**SUPPLIED PASSAGE**
## BEGIN

Closed frenchfaso closed 4 years ago

frenchfaso commented 4 years ago

Hello there, I'm trying to implement a backbuffer by poking character codes to another location (other than 1024) and then moving the video matrix with this command:

poke 53272, (peek(53272) & 15) | 64 REM (backbuffer starts at 4096)

if I use lower RAM adresses I get either rubbish characters, or a crash, how can I determine a safe location to use as a backbuffer?

I tried a couple of addresses from this C64 wiki page on screen ram: https://www.c64-wiki.com/wiki/Screen_RAM

Thanks!

PS: also, is this the best way to have the fastest screen update possible, without screen tearing?

neilsf commented 4 years ago

Hi. Take a look at this demo effect. It uses two screens, one at $2800 and another one at $2c00: https://github.com/neilsf/XC-BASIC/blob/master/examples/plazma/plazma.bas

is this the best way to have the fastest screen update possible, without screen tearing?

## END

**MATERIAL SUPPLIED**
## BEGIN

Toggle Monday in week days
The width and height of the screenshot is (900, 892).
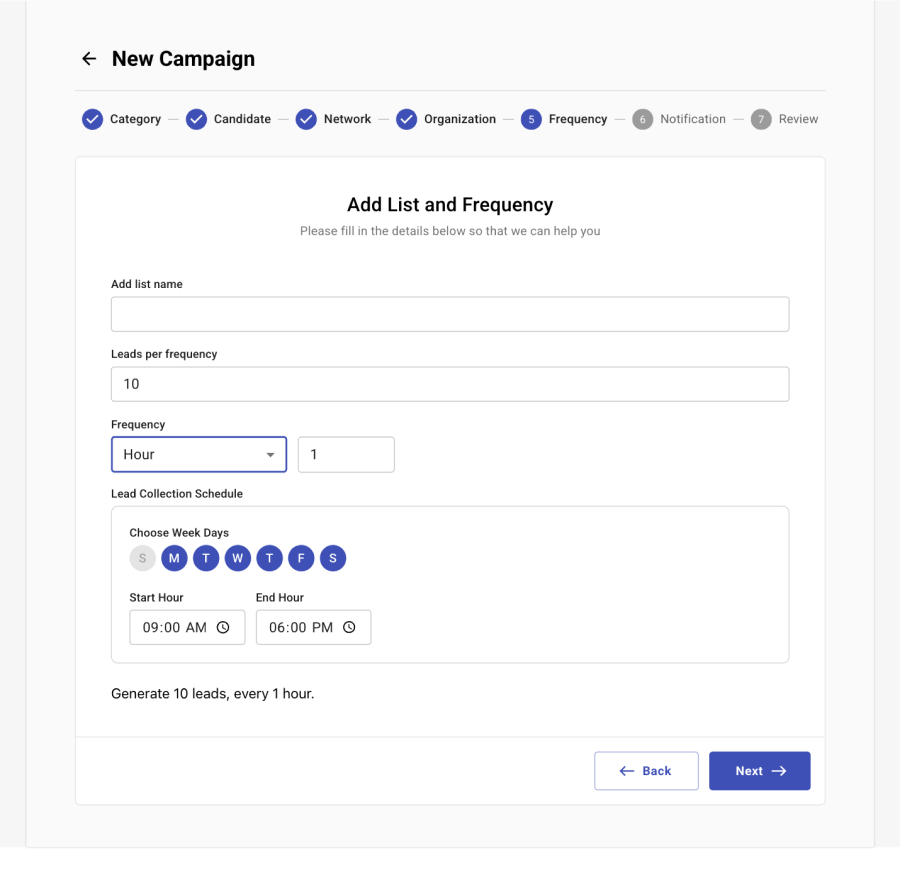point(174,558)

## END
## BEGIN

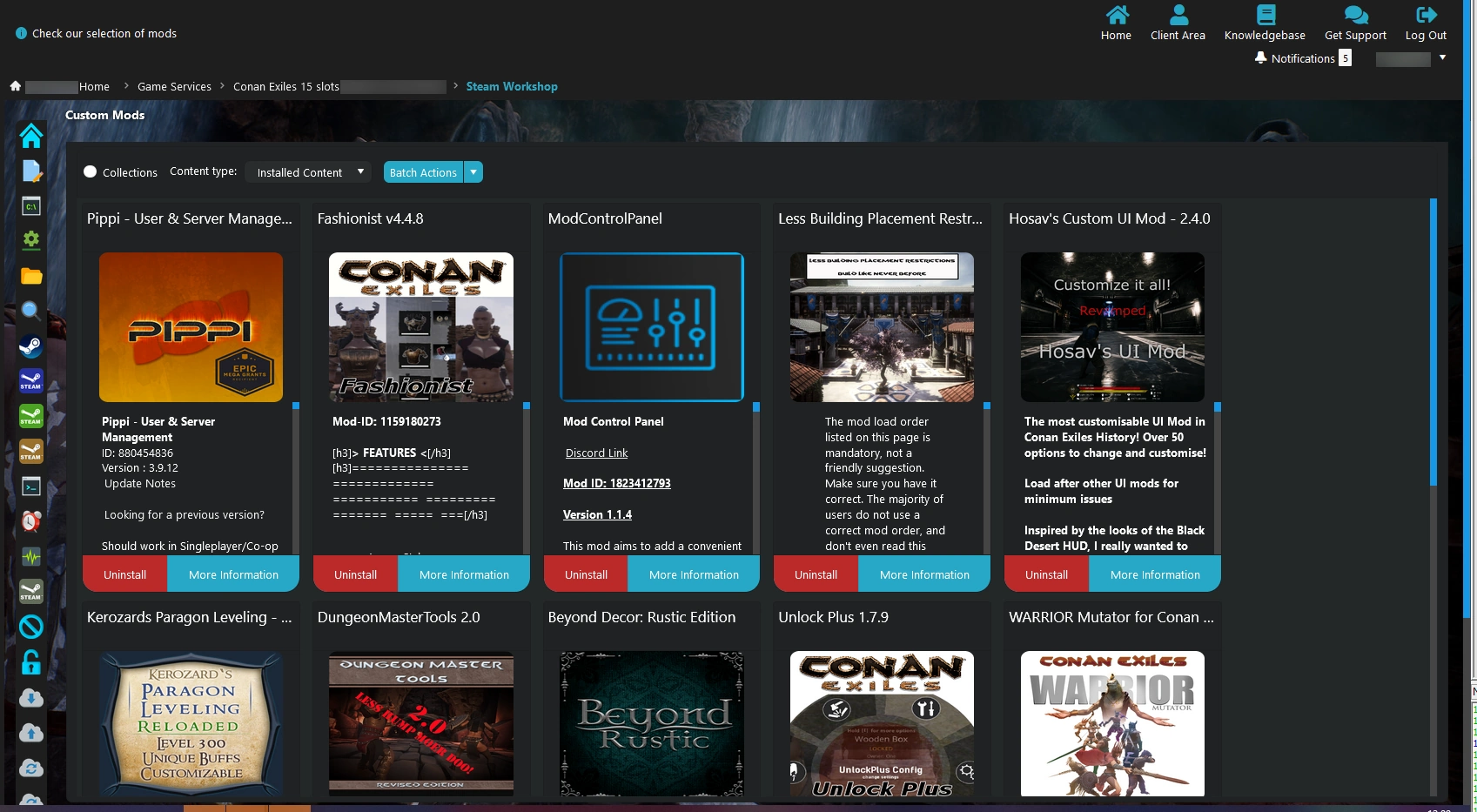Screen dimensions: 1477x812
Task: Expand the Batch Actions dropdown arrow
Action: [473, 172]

## END

**OBJECTIVES**
a) Write out the part of the C64 backbuffer thread from "frenchfaso commented 4" to "starts at 4096)".
b) Continue the C64 backbuffer thread from its last line.
The material comes from a separate source.

**RESULTS FOR THE EXERCISE**
a)
frenchfaso commented 4 years ago

Hello there, I'm trying to implement a backbuffer by poking character codes to another location (other than 1024) and then moving the video matrix with this command:

poke 53272, (peek(53272) & 15) | 64 REM (backbuffer starts at 4096)

b)
It depends. You can't update the whole screen under 1/50th of a second, that's for sure, even in assembly it's not doable. In Flying Saucers we're updating only an area of 40x8 chars, the rest is static. This way we don't need double buffer at all. XC=BASIC has its limitations, you have to try what's possible and what's not.

frenchfaso commented 4 years ago

Thanks, great example! I managed to do a simple double buffering test. Just using a higher memory address for the back-buffer did the trick. From the plazma example I learned to "flatten" the poke peek command sequence, poking directly a binary value should save a couple of cycles!

In Flying Saucers we're updating only an area of 40x8 chars, the rest is static.

I liked it very much, and the fact that it is coded in XCBasic makes it even more awesome!